[WHAT YOU ARE ASKED TO DO]:
Would you give the records below again, exactly and completely?

===

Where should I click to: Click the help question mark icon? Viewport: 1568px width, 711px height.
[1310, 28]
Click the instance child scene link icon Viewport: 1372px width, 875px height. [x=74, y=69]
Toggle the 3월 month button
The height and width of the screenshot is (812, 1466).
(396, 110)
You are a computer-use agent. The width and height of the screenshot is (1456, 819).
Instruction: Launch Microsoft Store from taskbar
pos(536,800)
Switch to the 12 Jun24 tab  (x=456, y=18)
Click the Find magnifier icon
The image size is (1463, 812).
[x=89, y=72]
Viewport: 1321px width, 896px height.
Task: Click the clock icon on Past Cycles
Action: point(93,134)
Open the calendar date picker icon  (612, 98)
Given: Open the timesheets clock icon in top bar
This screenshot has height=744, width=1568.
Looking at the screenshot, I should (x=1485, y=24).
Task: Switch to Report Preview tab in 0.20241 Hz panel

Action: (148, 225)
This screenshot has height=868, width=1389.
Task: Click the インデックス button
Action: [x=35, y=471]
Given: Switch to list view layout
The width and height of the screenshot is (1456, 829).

===

[PROBLEM SOLUTION]:
Where should I click to: Click the help question mark icon? Viewport: 1568px width, 711px height.
[1310, 28]
Click the instance child scene link icon Viewport: 1372px width, 875px height. [x=74, y=69]
Toggle the 3월 month button
The height and width of the screenshot is (812, 1466).
(396, 110)
You are a computer-use agent. The width and height of the screenshot is (1456, 819).
Instruction: Launch Microsoft Store from taskbar
pos(536,800)
Switch to the 12 Jun24 tab  (x=456, y=18)
Click the Find magnifier icon
The image size is (1463, 812).
[x=89, y=72]
Viewport: 1321px width, 896px height.
Task: Click the clock icon on Past Cycles
Action: point(93,134)
Open the calendar date picker icon  (612, 98)
Given: Open the timesheets clock icon in top bar
This screenshot has height=744, width=1568.
Looking at the screenshot, I should (x=1485, y=24).
Task: Switch to Report Preview tab in 0.20241 Hz panel

Action: (148, 225)
This screenshot has height=868, width=1389.
Task: Click the インデックス button
Action: [x=35, y=471]
Given: Switch to list view layout
The width and height of the screenshot is (1456, 829).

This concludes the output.